The kids, definitely. My children. The humans I'm raising who will carry pieces of me into rooms I'll never enter. That's the oldest immortality project. The one that predates business and books and frameworks by a hundred thousand years. The one Becker wrote about with the most tenderness.

But here's the thing I keep coming back to, the thing that won't let me sleep, the thing that makes this essay feel unfinished even as I'm writing it: knowing that it's an immortality project doesn't diminish it. Becker's insight isn't a debunking. It's a deepening. The book matters. The methodology matters. The kids matter. They matter MORE knowing that they're how I'm coping with the one thing I can't cope with directly. The honesty about the motivation doesn't drain the motivation. It grounds it.

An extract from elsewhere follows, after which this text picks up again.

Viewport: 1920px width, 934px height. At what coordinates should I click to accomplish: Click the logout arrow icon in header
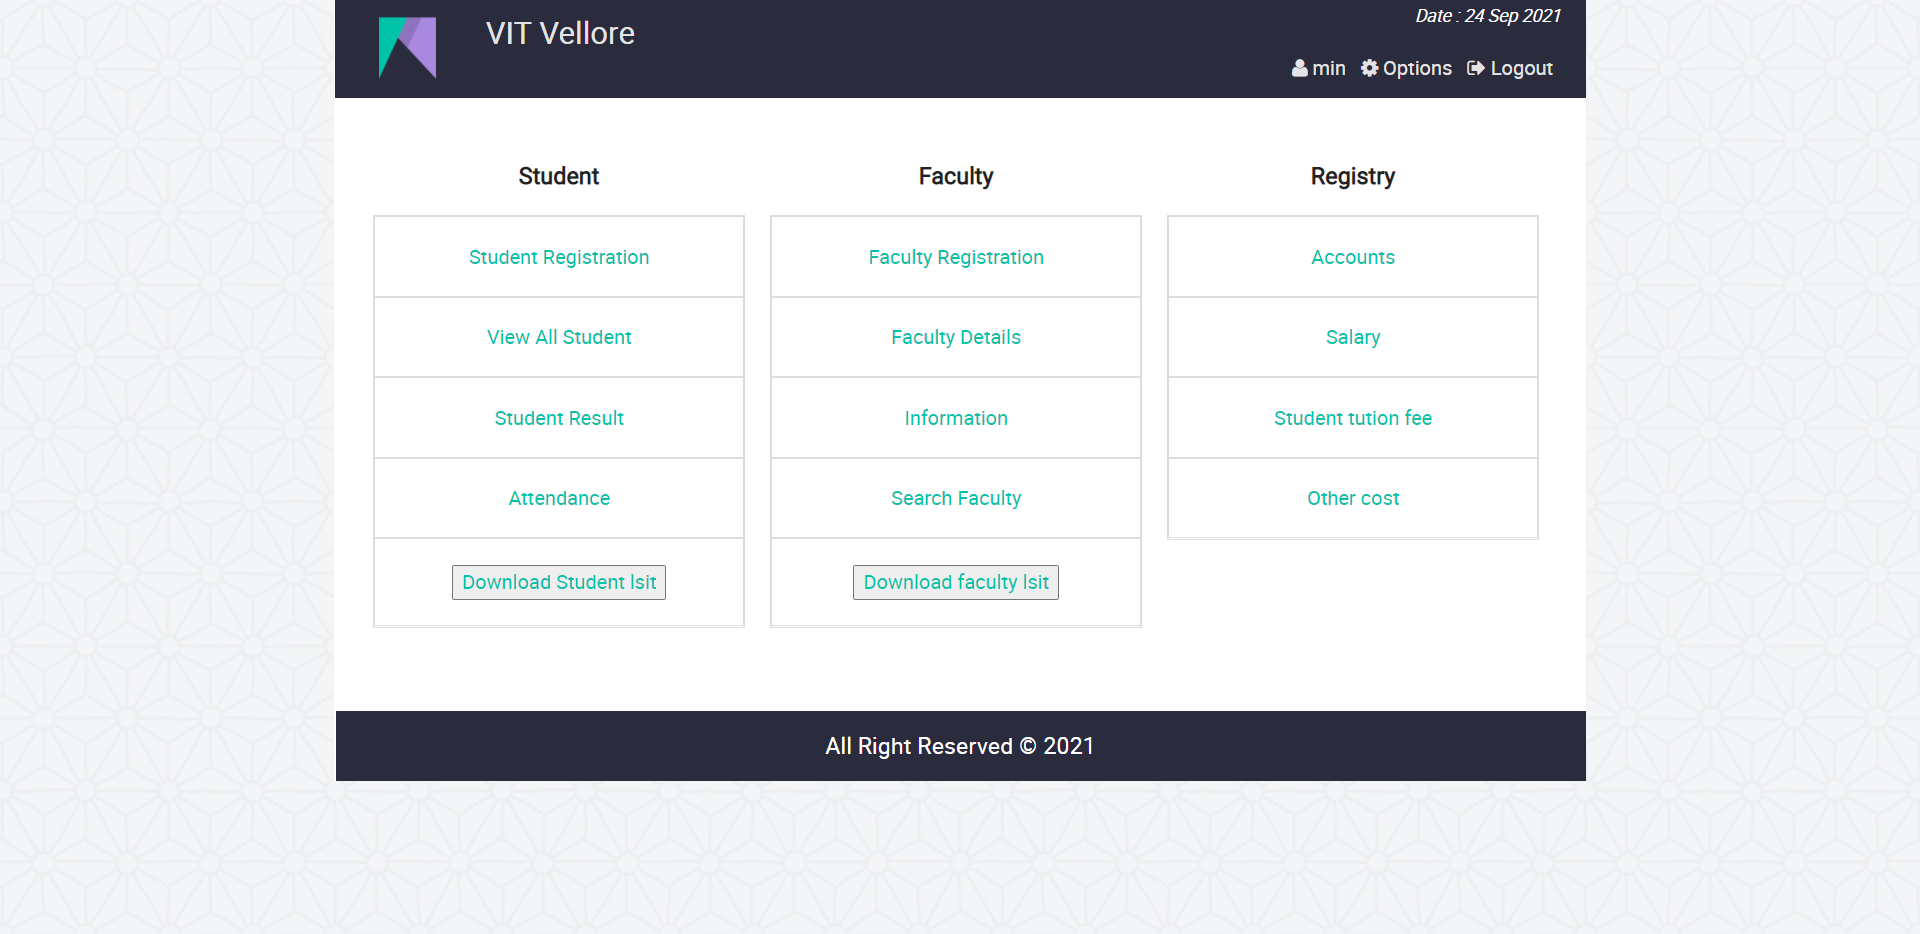click(1477, 68)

I think the best marketing lives here. In the space between denial and awareness. Speaking to the buyer's immortality project without naming it. Honoring the thing they're building without pretending it's just about revenuelegacy. Saying, in the subtext, in the hidden layer underneath the visible one: I know what you're really doing. I know what this is really about. And I'm here to help you build something that lasts.

Not forever. Nothing lasts forever. Becker knew that better than anyone, writing his masterpiece while his body was failing. But long enough. Long enough to matter to the people who come after. Long enough to feel, for a little while, like you were here and it counted.

It's 2:30 AM. The yerba mate is empty. There's a book on my desk by a man who died before he could hold it, and it's still teaching people forty years later, which means his immortality project worked. At least for now. At least for tonight. At least for one more reader, sitting in the dark, building his own monument and trying to be honest about why.